» **Selected excerpt**:
_ _ _ _ _

Does the human brain know when something sounds wrong?

Our brains are capable of distinguishing noises that are natural, compared to those that are perhaps a bit off-key.

 Car door (photo credit: MEHMET HILMI BARCIN/GETTY IMAGES)
Car door
(photo credit: MEHMET HILMI BARCIN/GETTY IMAGES)

Amazingly, our brain tells us when something sounds right or wrong –such as if the refrigerator door is closed properly, a soccer ball is hit in an unintended direction or a piece of music is off-key. But how does it accomplish this?

A team of neuroscientists at New York University has recently uncovered how the brain works to make distinctions between “right” and “wrong” sounds, research that provides a deeper understanding of how we learn complex audio-motor tasks like speaking or playing music – and also what goes wrong in neural disorders such as schizophrenia. 

“We listen to the sounds our movements produce to determine whether or not we made a mistake,” said Prof. David Schneider at NYU’s Center for Neural Science and senior author of the paper, which appears in Current Biology under the title “Precise movement-based predictions in the mouse auditory cortex.”

 “This is most obvious for a musician or when speaking, but our brains are actually doing this all the time, such as when a golfer listens for the sound of her club making contact with the ball,” he said.

“Our brains are always registering whether a sound matches or deviates from expectations. In our study, we discovered that the brain is able to make precise predictions about when a sound is supposed to happen and what it should sound like.”

 A guitar and a piano sit side by side. (credit: Wikimedia Commons) A guitar and a piano sit side by side. (credit: Wikimedia Commons)

The researchers focused their work on better understanding everyday phenomena. We know what a car door closing should sound like because we have shut them countless times, but when we leave the seatbelt in the door jamb of the car and try to shut it, we hear something different – a “clank” rather than a “thump.”

It’s the same when a musician hears a note that fits the melody rather than one that disrupts it. 

Schneider and his colleagues studied the neurological activity of mice when they performed tasks that are like humans closing a car door. The scientists trained mice to push a lever with their paws and played a tone every time the lever reached a particular position. Eventually, the mice learned exactly how the lever was supposed to sound.

If the researchers removed the sound, played the wrong sound, or played the correct sound at the wrong time, the mice adjusted their behavior, just as humans would do if a car door did something unexpected.

_ _ _ _ _

» **Provided data**:
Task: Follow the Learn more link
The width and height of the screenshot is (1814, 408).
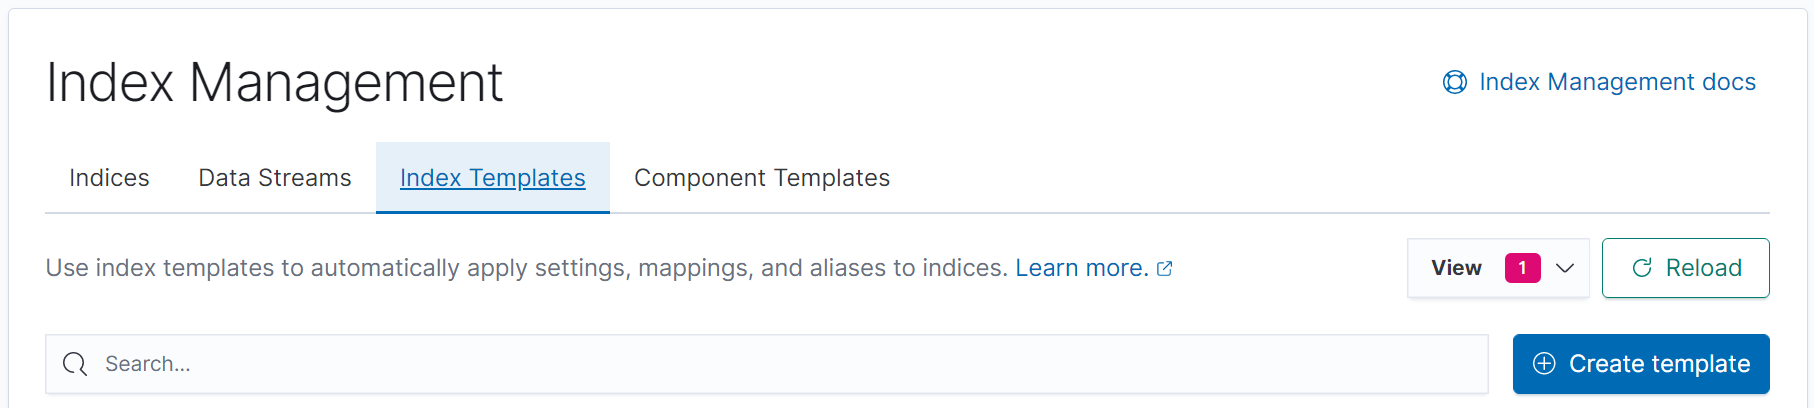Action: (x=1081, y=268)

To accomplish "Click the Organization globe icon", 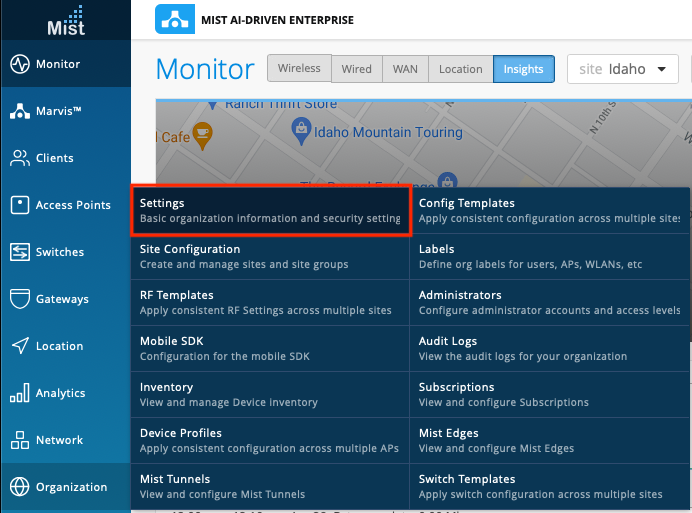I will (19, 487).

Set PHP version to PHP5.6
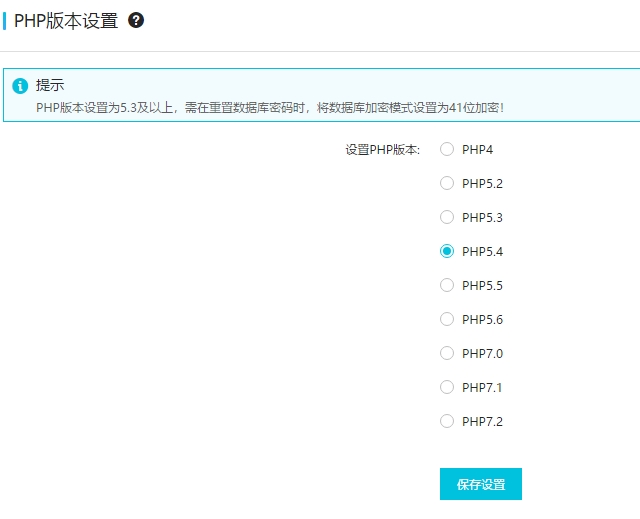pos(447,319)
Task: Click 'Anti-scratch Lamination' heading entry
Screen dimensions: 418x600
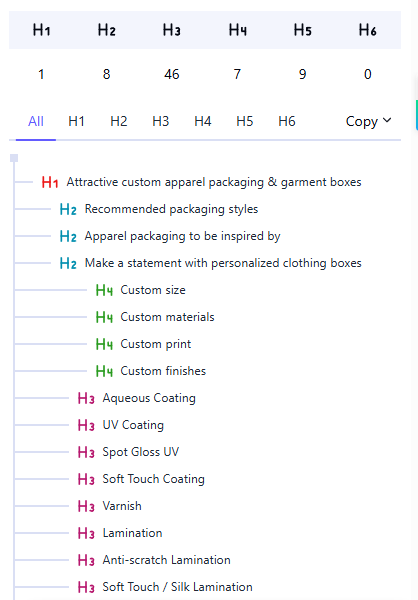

_ _ _ _ _

» **Exercise**:
In the article on how the brain detects wrong sounds, why do we know what a closing car door should sound like? Answer in one to three sentences. The lines have nothing to do with the text.

» **Final answer**:
We know what a closing car door should sound like because we have shut car doors countless times. That is why, when the seatbelt is left in the door jamb, we notice a "clank" rather than a "thump."